Lucky worked for the Jewish community for 37 years, commencing with his employment by the SA Zionist Federation in 1972. During all that time, he never spoke English, although he obviously understood it. He was a quiet, reserved man who carried out his duties unobtrusively. That made it easier to more or less ignore him.

Seeing Lucky’s blue overalls hanging in the men’s toilet, out of which he would change before commencing his long journey home each day, was especially affecting. They testified to a lifetime of unrewarding drudgery; a poorly educated rural Zulu lad born at the height of apartheid never had much of a chance of rising above that. Now, even that humble existence has been wrenched away from Lucky, under circumstances too cruel and harrowing to contemplate.

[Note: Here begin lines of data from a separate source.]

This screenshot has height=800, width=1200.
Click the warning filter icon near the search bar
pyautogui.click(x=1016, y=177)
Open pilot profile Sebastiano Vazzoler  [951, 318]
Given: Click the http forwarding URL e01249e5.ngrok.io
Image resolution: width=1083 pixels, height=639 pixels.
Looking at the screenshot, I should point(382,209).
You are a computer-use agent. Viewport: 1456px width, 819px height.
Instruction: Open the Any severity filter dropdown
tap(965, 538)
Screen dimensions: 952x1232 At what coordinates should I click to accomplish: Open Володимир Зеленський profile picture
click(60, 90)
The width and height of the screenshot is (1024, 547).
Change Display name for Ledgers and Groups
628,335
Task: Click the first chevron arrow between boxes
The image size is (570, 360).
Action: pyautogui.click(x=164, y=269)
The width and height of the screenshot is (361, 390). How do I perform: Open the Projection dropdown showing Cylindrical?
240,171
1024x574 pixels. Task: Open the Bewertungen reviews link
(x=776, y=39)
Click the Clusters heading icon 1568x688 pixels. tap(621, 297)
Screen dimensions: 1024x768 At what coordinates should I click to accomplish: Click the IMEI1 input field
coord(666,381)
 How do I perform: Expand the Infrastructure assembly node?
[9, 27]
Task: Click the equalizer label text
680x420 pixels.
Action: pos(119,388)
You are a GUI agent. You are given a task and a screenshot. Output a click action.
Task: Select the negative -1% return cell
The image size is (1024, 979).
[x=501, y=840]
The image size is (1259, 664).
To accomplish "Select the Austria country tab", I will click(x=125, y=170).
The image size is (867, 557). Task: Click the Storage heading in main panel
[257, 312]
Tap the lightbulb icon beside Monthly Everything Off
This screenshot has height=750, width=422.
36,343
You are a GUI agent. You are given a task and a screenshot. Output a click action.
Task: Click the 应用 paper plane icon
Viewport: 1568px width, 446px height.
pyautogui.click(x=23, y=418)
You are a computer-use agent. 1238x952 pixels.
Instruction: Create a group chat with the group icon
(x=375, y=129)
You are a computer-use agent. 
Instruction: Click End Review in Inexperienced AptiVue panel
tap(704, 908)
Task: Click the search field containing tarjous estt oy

I am trying very hard here not to come across as a self-regarding, white liberal indulging in a little trendy self-flagellation. All that I am trying to convey is that intermingled with the natural horror and regret that I felt on learning of Lucky Dlamini’s brutal, undeserved end was a biting sense of shame. Now, too late, I wish I’d at least given him a smile and an encouraging word occasionally. In doing so, I would have given due acknowledgement to another human being, one who was of no less importance than I, even if fortune had consigned him to menial, low-paying employment while my years of privileged education allowed me to sit before a computer screen.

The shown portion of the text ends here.